Item-finding listing:
* * * * *

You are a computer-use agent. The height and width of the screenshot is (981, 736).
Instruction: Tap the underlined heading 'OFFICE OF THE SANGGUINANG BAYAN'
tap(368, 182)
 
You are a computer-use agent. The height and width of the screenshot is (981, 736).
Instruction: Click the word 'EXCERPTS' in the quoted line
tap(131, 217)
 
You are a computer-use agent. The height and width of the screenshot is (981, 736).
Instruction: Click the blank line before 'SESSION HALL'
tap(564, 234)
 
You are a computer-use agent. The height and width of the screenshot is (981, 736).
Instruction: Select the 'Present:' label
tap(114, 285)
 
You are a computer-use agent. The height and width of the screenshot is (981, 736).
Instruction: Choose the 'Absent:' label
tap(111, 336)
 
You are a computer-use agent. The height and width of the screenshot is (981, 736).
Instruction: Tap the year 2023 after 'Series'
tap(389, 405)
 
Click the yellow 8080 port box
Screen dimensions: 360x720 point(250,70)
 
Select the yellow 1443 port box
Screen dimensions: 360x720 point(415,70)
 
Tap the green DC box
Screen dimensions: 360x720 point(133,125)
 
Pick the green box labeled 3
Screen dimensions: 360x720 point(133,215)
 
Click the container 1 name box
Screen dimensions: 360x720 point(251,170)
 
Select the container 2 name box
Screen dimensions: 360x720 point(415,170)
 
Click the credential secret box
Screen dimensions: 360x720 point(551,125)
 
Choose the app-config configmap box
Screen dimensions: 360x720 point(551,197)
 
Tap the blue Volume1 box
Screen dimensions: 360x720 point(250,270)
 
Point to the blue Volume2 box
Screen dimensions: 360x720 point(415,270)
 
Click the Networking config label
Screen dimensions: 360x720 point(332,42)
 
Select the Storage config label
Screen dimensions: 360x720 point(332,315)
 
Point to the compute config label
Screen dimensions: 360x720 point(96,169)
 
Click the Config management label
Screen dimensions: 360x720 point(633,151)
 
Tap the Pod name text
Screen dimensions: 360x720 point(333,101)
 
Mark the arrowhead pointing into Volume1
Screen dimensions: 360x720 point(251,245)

* * * * *

**Task instructions**. Copy out the listing above, renaming "Screen dimensions" to "Viewport size" everywhere it appears and leaving all else unchanged.

**Exercise output**.
You are a computer-use agent. The height and width of the screenshot is (981, 736).
Instruction: Tap the underlined heading 'OFFICE OF THE SANGGUINANG BAYAN'
tap(368, 182)
 
You are a computer-use agent. The height and width of the screenshot is (981, 736).
Instruction: Click the word 'EXCERPTS' in the quoted line
tap(131, 217)
 
You are a computer-use agent. The height and width of the screenshot is (981, 736).
Instruction: Click the blank line before 'SESSION HALL'
tap(564, 234)
 
You are a computer-use agent. The height and width of the screenshot is (981, 736).
Instruction: Select the 'Present:' label
tap(114, 285)
 
You are a computer-use agent. The height and width of the screenshot is (981, 736).
Instruction: Choose the 'Absent:' label
tap(111, 336)
 
You are a computer-use agent. The height and width of the screenshot is (981, 736).
Instruction: Tap the year 2023 after 'Series'
tap(389, 405)
 
Click the yellow 8080 port box
Viewport size: 360x720 point(250,70)
 
Select the yellow 1443 port box
Viewport size: 360x720 point(415,70)
 
Tap the green DC box
Viewport size: 360x720 point(133,125)
 
Pick the green box labeled 3
Viewport size: 360x720 point(133,215)
 
Click the container 1 name box
Viewport size: 360x720 point(251,170)
 
Select the container 2 name box
Viewport size: 360x720 point(415,170)
 
Click the credential secret box
Viewport size: 360x720 point(551,125)
 
Choose the app-config configmap box
Viewport size: 360x720 point(551,197)
 
Tap the blue Volume1 box
Viewport size: 360x720 point(250,270)
 
Point to the blue Volume2 box
Viewport size: 360x720 point(415,270)
 
Click the Networking config label
Viewport size: 360x720 point(332,42)
 
Select the Storage config label
Viewport size: 360x720 point(332,315)
 
Point to the compute config label
Viewport size: 360x720 point(96,169)
 
Click the Config management label
Viewport size: 360x720 point(633,151)
 
Tap the Pod name text
Viewport size: 360x720 point(333,101)
 
Mark the arrowhead pointing into Volume1
Viewport size: 360x720 point(251,245)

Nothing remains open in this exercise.